Most secure way to use SPICE when outside of LAN (Apache reverse proxy)?

[xapt]

Hola, amigos.

I'd like to use a certain VM as a VDI when I'm not at home.
Right now, it is set up as following:

Internet => connecting to proxmox.domain.tld using Apache reverse proxy on Port 443 that forwards me to port 8006 using a Linux VM => SPICE using port forwarding on port 3128 to proxmox.

It doesn't feel very secure, since the port 3128 is forwarded directly to proxmox. Is there a more secure way to make SPICE work without exposing my proxmox on port 3128 directly to the internet?
Unfortunately, VPN is out of question, since the network I'm in doesn't allow outgoing VPN connections. Is there any way I can relay the port 3128 to proxmox without exposing the proxmox machine to the internet? Something like Apache reverse proxy? I don't think Apache can forward TCP connections directly.
Any other ideas how to use SPICE from WAN?

 

[blindrain]

I'm looking for a similar setup though I plan on using https://github.com/joshpatten/PVE-VDIClient for the client. I've figured out how to hide theProxMox interface with Nginx. but is 3128 secure enough to leave port forwarding open? I've been trying to come up with a way to implement port knocking to make this work.

 

[shalashaskatoka]

Hmm. I think using SPICE through the hypervisor itself for daily use is not the right approach.

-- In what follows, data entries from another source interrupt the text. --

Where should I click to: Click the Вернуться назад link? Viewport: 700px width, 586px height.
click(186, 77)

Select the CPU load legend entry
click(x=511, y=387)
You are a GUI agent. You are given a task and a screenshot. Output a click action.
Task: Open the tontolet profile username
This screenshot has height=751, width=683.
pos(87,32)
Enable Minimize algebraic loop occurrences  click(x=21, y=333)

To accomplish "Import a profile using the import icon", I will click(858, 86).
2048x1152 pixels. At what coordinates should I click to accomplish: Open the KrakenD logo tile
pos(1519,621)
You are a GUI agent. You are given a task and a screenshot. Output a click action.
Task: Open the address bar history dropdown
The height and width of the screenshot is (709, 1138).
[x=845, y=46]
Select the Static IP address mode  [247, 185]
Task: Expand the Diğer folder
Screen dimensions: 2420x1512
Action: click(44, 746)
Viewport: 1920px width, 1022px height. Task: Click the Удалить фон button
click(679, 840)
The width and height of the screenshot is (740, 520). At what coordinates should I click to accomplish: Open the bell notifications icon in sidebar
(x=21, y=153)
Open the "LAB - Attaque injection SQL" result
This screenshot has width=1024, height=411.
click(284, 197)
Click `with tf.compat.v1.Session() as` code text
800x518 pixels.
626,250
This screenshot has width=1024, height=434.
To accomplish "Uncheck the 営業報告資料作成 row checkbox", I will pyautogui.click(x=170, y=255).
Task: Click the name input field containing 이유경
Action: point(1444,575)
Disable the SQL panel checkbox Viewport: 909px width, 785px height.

If you want a remote visual session on any windows or linux host with out any fiddling, try this. I ended up with this solution after years playing with other methods:
https://www.nomachine.com/remote-access-for-everybody

You could also try this. It was a bit fiddly with x11 sessions last I tried it with linux hosts. Maybe its better now? Windows support was good as well. :
https://guacamole.apache.org/

Either way, I think you want to remote direct into the VM instead of coming in " over the top" through the hypervisor.